Credentialing Blues

August 20, 2015

After 35 years in the business of medical practice administration, I still do not understand why clinicians have so much difficulty understanding insurance carrier credentialing.

Everyone in the world knows that the money from a medical service insurance claim comes from an insurance company.

How does the insurance company know who to pay, you might ask? A logical question. The claim form sent to the insurance company has a “pay to” section where the provider’s information is listed, along with tax ID numbers, NPI numbers etc., identifying the provider seeking this payment.

Another question might be, how does the insurance company know this is a “real” clinician and not someone fraudulently seeking money from them?

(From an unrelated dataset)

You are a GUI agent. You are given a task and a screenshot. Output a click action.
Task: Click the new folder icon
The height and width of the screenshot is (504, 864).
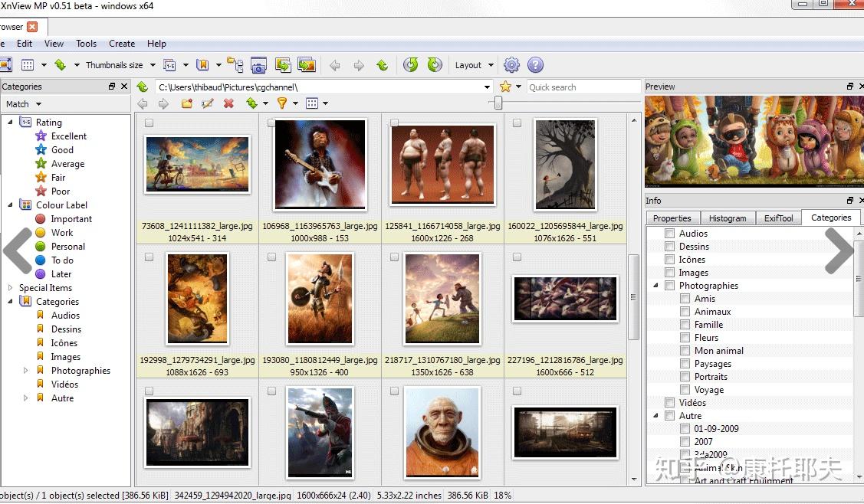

The $64,000.00 question! The answer is provider credentialing. This is a long, arduous, complicated process where the clinician must “ask the carrier to admit them to their roster.” I emphasize the “long” here as I can name some companies that take 6 months to process applications. The average time is 90-120 days if the application is followed diligently. Once an application or letter of intent is received and processed by the carrier, the journey starts. The carrier has various stages; i.e. receipt, input, review, contracts, finally an approval and then a welcome letter.

While all of this is happening (or not), the provider cannot treat anyone with this insurance.

So you may be saying, ok, once it is done, I won’t have to deal with it again.

Oh no, no. CMS and State Medicaid programs require completing the process every 2-5 years. If not compliant with requests that are not sent “certified mail” and could be going anywhere but to the right address, they cut your payments unceremoniously.

If you have moved, changed your practice status, joined or left a group, this all has to happen again before you can be paid.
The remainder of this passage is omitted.